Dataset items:
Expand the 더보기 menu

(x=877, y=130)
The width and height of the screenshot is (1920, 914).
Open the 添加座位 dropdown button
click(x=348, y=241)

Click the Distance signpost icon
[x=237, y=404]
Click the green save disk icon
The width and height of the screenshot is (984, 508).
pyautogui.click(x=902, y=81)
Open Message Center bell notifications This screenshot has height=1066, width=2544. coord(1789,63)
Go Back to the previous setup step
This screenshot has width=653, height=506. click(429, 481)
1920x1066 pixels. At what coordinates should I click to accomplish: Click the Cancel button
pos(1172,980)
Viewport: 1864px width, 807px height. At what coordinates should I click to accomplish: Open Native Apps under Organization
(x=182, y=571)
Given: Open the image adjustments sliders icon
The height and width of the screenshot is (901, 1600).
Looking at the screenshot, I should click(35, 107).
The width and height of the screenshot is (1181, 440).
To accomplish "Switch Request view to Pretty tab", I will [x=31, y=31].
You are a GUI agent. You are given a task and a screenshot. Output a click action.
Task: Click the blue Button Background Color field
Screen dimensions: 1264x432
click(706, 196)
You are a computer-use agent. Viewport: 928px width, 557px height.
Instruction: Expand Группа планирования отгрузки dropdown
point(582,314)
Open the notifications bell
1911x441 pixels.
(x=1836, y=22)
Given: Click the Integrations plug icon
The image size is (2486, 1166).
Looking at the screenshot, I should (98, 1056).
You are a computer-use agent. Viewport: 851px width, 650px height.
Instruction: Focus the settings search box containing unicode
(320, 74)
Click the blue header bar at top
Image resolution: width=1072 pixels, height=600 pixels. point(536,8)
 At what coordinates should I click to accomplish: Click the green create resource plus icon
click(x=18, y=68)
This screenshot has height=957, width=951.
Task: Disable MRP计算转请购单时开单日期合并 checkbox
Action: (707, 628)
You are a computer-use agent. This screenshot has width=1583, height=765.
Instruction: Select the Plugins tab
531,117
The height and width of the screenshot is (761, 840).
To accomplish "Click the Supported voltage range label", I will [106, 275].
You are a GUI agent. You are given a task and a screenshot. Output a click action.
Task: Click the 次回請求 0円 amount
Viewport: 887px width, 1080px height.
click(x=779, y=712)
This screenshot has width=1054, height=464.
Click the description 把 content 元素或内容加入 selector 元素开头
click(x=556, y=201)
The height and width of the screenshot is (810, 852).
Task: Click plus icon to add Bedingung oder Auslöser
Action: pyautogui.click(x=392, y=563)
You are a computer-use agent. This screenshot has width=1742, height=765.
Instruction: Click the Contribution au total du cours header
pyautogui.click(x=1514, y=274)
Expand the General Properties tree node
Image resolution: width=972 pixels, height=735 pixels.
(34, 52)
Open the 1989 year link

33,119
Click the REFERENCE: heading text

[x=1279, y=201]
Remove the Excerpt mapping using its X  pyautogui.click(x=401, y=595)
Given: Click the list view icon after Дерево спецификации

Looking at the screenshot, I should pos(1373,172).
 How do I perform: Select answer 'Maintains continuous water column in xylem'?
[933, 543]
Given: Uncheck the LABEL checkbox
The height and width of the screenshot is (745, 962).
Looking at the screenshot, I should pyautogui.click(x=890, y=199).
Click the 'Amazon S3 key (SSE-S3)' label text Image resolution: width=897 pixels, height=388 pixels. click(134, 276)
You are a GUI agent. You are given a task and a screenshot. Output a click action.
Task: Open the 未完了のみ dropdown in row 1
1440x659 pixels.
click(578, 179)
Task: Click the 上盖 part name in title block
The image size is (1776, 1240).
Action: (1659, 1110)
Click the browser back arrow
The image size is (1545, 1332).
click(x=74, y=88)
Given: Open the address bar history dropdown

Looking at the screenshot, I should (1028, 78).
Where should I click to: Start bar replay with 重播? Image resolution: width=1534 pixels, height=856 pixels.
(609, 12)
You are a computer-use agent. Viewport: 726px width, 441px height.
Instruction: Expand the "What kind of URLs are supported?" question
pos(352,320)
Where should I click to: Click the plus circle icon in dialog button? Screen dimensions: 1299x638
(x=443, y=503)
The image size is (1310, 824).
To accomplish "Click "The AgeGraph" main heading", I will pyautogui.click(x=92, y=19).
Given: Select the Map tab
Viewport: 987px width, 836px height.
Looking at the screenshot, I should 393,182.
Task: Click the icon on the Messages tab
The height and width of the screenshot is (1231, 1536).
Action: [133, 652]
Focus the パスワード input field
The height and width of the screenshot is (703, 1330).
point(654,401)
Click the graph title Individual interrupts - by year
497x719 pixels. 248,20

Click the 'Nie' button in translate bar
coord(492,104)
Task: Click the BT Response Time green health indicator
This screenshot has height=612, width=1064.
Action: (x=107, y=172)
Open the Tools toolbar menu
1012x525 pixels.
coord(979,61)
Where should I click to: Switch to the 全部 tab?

INSTRUCTIONS FOR THE TASK → Line by line, copy the entries above exactly as they appear.

REPLY TO THE EXERCISE →
Expand the 더보기 menu

(x=877, y=130)
The width and height of the screenshot is (1920, 914).
Open the 添加座位 dropdown button
click(x=348, y=241)

Click the Distance signpost icon
[x=237, y=404]
Click the green save disk icon
The width and height of the screenshot is (984, 508).
pyautogui.click(x=902, y=81)
Open Message Center bell notifications This screenshot has height=1066, width=2544. coord(1789,63)
Go Back to the previous setup step
This screenshot has width=653, height=506. click(429, 481)
1920x1066 pixels. At what coordinates should I click to accomplish: Click the Cancel button
pos(1172,980)
Viewport: 1864px width, 807px height. At what coordinates should I click to accomplish: Open Native Apps under Organization
(x=182, y=571)
Given: Open the image adjustments sliders icon
The height and width of the screenshot is (901, 1600).
Looking at the screenshot, I should click(35, 107).
The width and height of the screenshot is (1181, 440).
To accomplish "Switch Request view to Pretty tab", I will [x=31, y=31].
You are a GUI agent. You are given a task and a screenshot. Output a click action.
Task: Click the blue Button Background Color field
Screen dimensions: 1264x432
click(706, 196)
You are a computer-use agent. Viewport: 928px width, 557px height.
Instruction: Expand Группа планирования отгрузки dropdown
point(582,314)
Open the notifications bell
1911x441 pixels.
(x=1836, y=22)
Given: Click the Integrations plug icon
The image size is (2486, 1166).
Looking at the screenshot, I should (98, 1056).
You are a computer-use agent. Viewport: 851px width, 650px height.
Instruction: Focus the settings search box containing unicode
(320, 74)
Click the blue header bar at top
Image resolution: width=1072 pixels, height=600 pixels. point(536,8)
 At what coordinates should I click to accomplish: Click the green create resource plus icon
click(x=18, y=68)
This screenshot has height=957, width=951.
Task: Disable MRP计算转请购单时开单日期合并 checkbox
Action: (707, 628)
You are a computer-use agent. This screenshot has width=1583, height=765.
Instruction: Select the Plugins tab
531,117
The height and width of the screenshot is (761, 840).
To accomplish "Click the Supported voltage range label", I will [106, 275].
You are a GUI agent. You are given a task and a screenshot. Output a click action.
Task: Click the 次回請求 0円 amount
Viewport: 887px width, 1080px height.
click(x=779, y=712)
This screenshot has width=1054, height=464.
Click the description 把 content 元素或内容加入 selector 元素开头
click(x=556, y=201)
The height and width of the screenshot is (810, 852).
Task: Click plus icon to add Bedingung oder Auslöser
Action: pyautogui.click(x=392, y=563)
You are a computer-use agent. This screenshot has width=1742, height=765.
Instruction: Click the Contribution au total du cours header
pyautogui.click(x=1514, y=274)
Expand the General Properties tree node
Image resolution: width=972 pixels, height=735 pixels.
(34, 52)
Open the 1989 year link

33,119
Click the REFERENCE: heading text

[x=1279, y=201]
Remove the Excerpt mapping using its X  pyautogui.click(x=401, y=595)
Given: Click the list view icon after Дерево спецификации

Looking at the screenshot, I should pos(1373,172).
 How do I perform: Select answer 'Maintains continuous water column in xylem'?
[933, 543]
Given: Uncheck the LABEL checkbox
The height and width of the screenshot is (745, 962).
Looking at the screenshot, I should pyautogui.click(x=890, y=199).
Click the 'Amazon S3 key (SSE-S3)' label text Image resolution: width=897 pixels, height=388 pixels. click(134, 276)
You are a GUI agent. You are given a task and a screenshot. Output a click action.
Task: Open the 未完了のみ dropdown in row 1
1440x659 pixels.
click(578, 179)
Task: Click the 上盖 part name in title block
The image size is (1776, 1240).
Action: (1659, 1110)
Click the browser back arrow
The image size is (1545, 1332).
click(x=74, y=88)
Given: Open the address bar history dropdown

Looking at the screenshot, I should (1028, 78).
Where should I click to: Start bar replay with 重播? Image resolution: width=1534 pixels, height=856 pixels.
(609, 12)
You are a computer-use agent. Viewport: 726px width, 441px height.
Instruction: Expand the "What kind of URLs are supported?" question
pos(352,320)
Where should I click to: Click the plus circle icon in dialog button? Screen dimensions: 1299x638
(x=443, y=503)
The image size is (1310, 824).
To accomplish "Click "The AgeGraph" main heading", I will pyautogui.click(x=92, y=19).
Given: Select the Map tab
Viewport: 987px width, 836px height.
Looking at the screenshot, I should 393,182.
Task: Click the icon on the Messages tab
The height and width of the screenshot is (1231, 1536).
Action: [133, 652]
Focus the パスワード input field
The height and width of the screenshot is (703, 1330).
point(654,401)
Click the graph title Individual interrupts - by year
497x719 pixels. 248,20

Click the 'Nie' button in translate bar
coord(492,104)
Task: Click the BT Response Time green health indicator
This screenshot has height=612, width=1064.
Action: (x=107, y=172)
Open the Tools toolbar menu
1012x525 pixels.
coord(979,61)
Where should I click to: Switch to the 全部 tab?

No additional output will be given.